Text shown ▸
· · ·

In particular, data collection deserves increased emphasis across all project and policy phases. Collecting useful data requires going beyond easily monetized data points to include other information. Such data can help provide insights about costs and benefits that are not well understood, such as the costs of sunny day flooding. Thorough assessment may allow better identification of low-cost, high-impact mitigation and adaptation strategy options, and more data on their benefits may make such best practice options appealing to other communities.
Narrative has an especially intriguing potential role, given the community nature of resilience planning. Although a community may be geographically defined by boundaries and a leadership structure, its values are defined by its shared experiences and the narratives that emerge from it. Narratives are largely communication tools, but they also engage imaginations and, in the words of the economist Robert J. Shiller, “have the ability to produce social norms that partially govern our activities, including our economic actions.” For example, in their continued effort to fully relocate from the Alaskan village of Newtok to Mertarvik, a new site nine miles upriver, the Yup’ik people supplement BCA analyses with narrative associated with preservation of their identity as a people who have lived in the area for over 2,000 years.
Regardless of form, all such information should be collected and processed in ways that allow for public distribution and use by other communities, which will save time and effort, especially for those communities that have limited resources.

· · ·

What is expected ▸
Resume the passage on resilience planning, picking up directly after its final sentence. The entries that follow are drawn from a separate source and are unrelated to the passage on resilience planning.

(Collected data)

· · ·

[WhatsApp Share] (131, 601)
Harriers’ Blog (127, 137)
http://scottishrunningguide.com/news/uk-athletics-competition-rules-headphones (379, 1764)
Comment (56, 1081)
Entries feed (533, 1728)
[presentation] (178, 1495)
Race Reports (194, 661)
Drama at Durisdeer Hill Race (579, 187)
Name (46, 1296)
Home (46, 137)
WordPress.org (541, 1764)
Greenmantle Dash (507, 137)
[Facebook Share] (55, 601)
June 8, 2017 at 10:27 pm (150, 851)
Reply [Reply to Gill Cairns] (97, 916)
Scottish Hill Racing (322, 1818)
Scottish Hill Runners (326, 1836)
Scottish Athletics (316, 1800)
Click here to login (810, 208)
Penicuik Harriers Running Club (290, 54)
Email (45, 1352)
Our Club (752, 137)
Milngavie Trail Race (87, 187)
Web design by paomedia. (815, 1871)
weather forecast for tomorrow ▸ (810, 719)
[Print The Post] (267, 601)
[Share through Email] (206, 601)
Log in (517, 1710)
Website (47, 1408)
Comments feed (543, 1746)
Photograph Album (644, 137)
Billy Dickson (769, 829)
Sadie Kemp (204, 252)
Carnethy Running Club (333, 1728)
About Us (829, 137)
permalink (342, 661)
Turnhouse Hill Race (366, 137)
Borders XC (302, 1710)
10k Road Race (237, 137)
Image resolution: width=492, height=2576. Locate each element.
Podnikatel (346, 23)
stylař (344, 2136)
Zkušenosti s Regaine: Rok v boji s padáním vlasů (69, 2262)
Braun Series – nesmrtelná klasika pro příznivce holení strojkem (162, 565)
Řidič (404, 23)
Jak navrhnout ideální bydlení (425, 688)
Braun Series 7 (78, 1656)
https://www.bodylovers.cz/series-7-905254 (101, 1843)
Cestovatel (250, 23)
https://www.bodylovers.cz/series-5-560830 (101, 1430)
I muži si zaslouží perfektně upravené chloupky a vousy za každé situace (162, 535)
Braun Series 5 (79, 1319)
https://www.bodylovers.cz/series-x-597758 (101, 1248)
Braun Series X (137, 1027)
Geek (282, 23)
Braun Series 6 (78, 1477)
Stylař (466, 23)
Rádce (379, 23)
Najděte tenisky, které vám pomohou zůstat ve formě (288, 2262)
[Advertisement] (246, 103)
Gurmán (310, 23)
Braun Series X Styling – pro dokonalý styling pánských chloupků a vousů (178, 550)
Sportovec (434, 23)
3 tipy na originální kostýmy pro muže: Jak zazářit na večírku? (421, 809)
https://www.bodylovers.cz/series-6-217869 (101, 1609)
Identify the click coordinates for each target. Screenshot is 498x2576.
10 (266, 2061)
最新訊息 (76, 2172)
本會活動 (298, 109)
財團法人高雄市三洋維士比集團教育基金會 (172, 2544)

· · ·

Exercise response ▸
Boundary organizations have an important role to play in standardizing and storing data, and communities should be incentivized to establish relationships with these organizations. Some of these organizations at the federal level include the National Ocean and Atmospheric Administration’s Regional Integrated Sciences Assessment Program, the US Department of Agriculture’s Cooperative Extension Service, the US Fish and Wildlife Service’s Landscape Conservation Cooperatives, and NIST’s Manufacturing Extension Partnership. At the regional level, these organizations include the Southeast Florida Regional Climate Change Compact and the Regional Climate Collaboratives, among others. These boundary organizations are increasingly focused on resilience projects and are creating research-to-practice networks that directly serve community-level decisionmakers. They have a special opportunity to facilitate collaboration, incorporate local and Indigenous knowledge, and enhance information flow across regional and local stakeholder groups.
To enhance the scope and quality of BCA, it must be rebuilt to encompass the social, natural, human, physical, and institutional knowledge of communities. Otherwise, the process risks missing what is really important and failing to distinguish the characteristics that make projects successful. Developing a more flexible and comprehensive approach to resilience planning, especially when BCA is used, will be an important facet of helping communities thrive in an increasingly uncertain world.